• Les contemplations (1/31)

    Comme à chaque fois, Victor Hugo sait nous mettre l'eau à la bouche dès sa préface. Ici, il nous chuchote à l'oreille, nous prend dans ses bras comme un père, un grand-père, un membre de la famille, un ami pour nous avouer une chose très simple, il est comme nous. Il n'est pas un être supérieur, il n'a pas de pouvoir, ses mots sont sa force mais ils sont les nôtres. Il est nous, nous sommes lui. Il écrit pour nous, il met sur papier ce que nous pourrions penser, dire, crier, pleurer, rire, avouer, chanter, murmurer juste échanger.

    Il y a couché vingt-cinq années. Il s'y livre sans pudeur, sans retenue comme toujours. On y découvrira toutes ses émotions, de la plus triste (la perte de sa fille) à la plus joyeuse, de la plus engagée à la plus détachée, de la plus intime à la plus populaire. Mais pourquoi m'épancherais-je sur cette oeuvre avec mes maigres mots quand son auteur la décrit aussi bien...

    Préface :

    Si un auteur pouvait avoir quelque droit d’influer sur la disposition d’esprit des lecteurs qui ouvrent son livre, l’auteur des Contemplations se bornerait à dire ceci : Ce livre doit être lu comme on lirait le livre d’un mort.

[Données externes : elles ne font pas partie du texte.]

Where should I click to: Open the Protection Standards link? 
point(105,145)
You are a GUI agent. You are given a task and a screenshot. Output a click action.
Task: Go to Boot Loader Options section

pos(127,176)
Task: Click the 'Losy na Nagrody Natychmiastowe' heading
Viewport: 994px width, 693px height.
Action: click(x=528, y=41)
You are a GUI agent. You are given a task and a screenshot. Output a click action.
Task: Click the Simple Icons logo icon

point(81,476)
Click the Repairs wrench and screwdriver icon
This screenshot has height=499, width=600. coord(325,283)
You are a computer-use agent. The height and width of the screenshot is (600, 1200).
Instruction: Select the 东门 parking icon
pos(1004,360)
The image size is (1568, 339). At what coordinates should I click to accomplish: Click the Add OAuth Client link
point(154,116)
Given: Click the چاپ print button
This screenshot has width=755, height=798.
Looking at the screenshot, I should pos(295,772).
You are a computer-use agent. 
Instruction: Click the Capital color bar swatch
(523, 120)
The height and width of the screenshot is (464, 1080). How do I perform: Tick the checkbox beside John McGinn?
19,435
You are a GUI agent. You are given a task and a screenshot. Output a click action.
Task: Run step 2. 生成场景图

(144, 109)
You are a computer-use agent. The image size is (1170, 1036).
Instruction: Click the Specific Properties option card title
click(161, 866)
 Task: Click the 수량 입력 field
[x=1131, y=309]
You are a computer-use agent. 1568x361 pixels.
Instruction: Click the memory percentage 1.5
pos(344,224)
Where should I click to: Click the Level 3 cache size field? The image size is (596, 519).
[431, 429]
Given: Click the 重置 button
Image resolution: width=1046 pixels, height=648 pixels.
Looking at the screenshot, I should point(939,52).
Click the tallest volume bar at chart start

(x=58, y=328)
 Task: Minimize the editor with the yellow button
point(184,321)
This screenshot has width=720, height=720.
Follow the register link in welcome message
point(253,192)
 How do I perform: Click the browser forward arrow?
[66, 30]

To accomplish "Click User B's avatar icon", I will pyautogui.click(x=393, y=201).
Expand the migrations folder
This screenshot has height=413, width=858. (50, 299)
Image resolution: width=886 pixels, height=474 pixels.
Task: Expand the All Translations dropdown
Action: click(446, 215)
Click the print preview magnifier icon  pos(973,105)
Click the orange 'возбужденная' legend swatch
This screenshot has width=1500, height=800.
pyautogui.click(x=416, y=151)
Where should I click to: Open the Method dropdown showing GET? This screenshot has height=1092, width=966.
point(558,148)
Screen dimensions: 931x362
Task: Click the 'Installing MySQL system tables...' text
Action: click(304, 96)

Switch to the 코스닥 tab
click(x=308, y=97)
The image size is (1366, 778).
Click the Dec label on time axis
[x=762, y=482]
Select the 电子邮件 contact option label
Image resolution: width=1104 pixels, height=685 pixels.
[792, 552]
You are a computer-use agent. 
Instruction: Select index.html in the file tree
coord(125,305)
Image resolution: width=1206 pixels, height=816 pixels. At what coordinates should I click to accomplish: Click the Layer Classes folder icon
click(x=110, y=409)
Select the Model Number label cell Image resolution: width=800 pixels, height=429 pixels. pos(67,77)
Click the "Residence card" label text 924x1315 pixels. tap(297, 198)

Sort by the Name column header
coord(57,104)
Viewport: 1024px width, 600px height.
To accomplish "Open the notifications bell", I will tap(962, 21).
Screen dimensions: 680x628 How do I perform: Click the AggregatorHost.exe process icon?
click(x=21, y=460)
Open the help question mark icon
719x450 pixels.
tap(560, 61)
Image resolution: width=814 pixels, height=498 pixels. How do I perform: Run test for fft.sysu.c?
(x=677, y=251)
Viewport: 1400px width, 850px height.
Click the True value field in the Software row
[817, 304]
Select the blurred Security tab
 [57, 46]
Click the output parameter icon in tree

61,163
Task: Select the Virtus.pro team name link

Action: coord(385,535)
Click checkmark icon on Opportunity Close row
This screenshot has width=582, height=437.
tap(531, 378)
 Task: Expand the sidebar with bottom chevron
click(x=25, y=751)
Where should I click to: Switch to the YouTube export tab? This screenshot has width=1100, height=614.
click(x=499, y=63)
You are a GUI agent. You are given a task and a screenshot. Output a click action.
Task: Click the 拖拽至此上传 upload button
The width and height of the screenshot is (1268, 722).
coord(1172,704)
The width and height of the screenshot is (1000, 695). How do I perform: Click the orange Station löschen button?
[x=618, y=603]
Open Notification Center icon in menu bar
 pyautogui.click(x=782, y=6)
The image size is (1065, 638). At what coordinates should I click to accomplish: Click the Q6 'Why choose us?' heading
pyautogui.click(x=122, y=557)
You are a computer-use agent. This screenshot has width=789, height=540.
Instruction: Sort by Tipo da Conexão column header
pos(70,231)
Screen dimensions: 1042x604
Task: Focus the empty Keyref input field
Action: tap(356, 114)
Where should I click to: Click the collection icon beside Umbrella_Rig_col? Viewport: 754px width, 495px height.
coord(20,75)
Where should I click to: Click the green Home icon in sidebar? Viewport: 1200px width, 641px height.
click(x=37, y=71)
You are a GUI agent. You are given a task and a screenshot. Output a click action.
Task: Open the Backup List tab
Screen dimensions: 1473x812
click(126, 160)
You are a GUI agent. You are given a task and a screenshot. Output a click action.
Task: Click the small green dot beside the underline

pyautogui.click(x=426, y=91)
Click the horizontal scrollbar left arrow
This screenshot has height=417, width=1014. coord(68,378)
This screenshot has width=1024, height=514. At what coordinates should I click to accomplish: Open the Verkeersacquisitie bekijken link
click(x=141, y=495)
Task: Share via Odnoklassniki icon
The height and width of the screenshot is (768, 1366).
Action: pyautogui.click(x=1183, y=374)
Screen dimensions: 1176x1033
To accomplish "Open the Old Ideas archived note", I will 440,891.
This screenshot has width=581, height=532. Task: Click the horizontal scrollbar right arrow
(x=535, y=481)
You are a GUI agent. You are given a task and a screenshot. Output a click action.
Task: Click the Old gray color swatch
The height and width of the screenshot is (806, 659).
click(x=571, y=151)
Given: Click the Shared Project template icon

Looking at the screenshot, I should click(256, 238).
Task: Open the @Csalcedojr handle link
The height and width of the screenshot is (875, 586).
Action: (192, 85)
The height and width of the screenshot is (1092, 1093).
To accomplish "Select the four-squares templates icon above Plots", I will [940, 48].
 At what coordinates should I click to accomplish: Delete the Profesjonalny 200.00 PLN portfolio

    Vingt-cinq années sont dans ces deux volumes. Grande mortalis ævi spatium. L’auteur a laissé, pour ainsi dire, ce livre se faire en lui. La vie, en filtrant goutte à goutte à travers les événements et les souffrances, l’a déposé dans son cœur. Ceux qui s’y pencheront retrouveront leur propre image dans cette eau profonde et triste, qui s’est lentement amassée là, au fond d’une âme.

    Qu’est-ce que les Contemplations ? C’est ce qu’on pourrait appeler, si le mot n’avait quelque prétention, les Mémoires d’une âme.

    Ce sont, en effet, toutes les impressions, tous les souvenirs, toutes les réalités, tous les fantômes vagues, riants ou funèbres, que peut contenir une conscience, revenus et rappelés, rayon à rayon, soupir à soupir, et mêlés dans la même nuée sombre. C’est l’existence humaine sortant de l’énigme du berceau et aboutissant à l’énigme du cercueil ; c’est un esprit qui marche de lueur en lueur en laissant derrière lui la jeunesse, l’amour, l’illusion, le combat, le désespoir, et qui s’arrête éperdu « au bord de l’infini ». Cela commence par un sourire, continue par un sanglot, et finit par un bruit du clairon de l’abîme.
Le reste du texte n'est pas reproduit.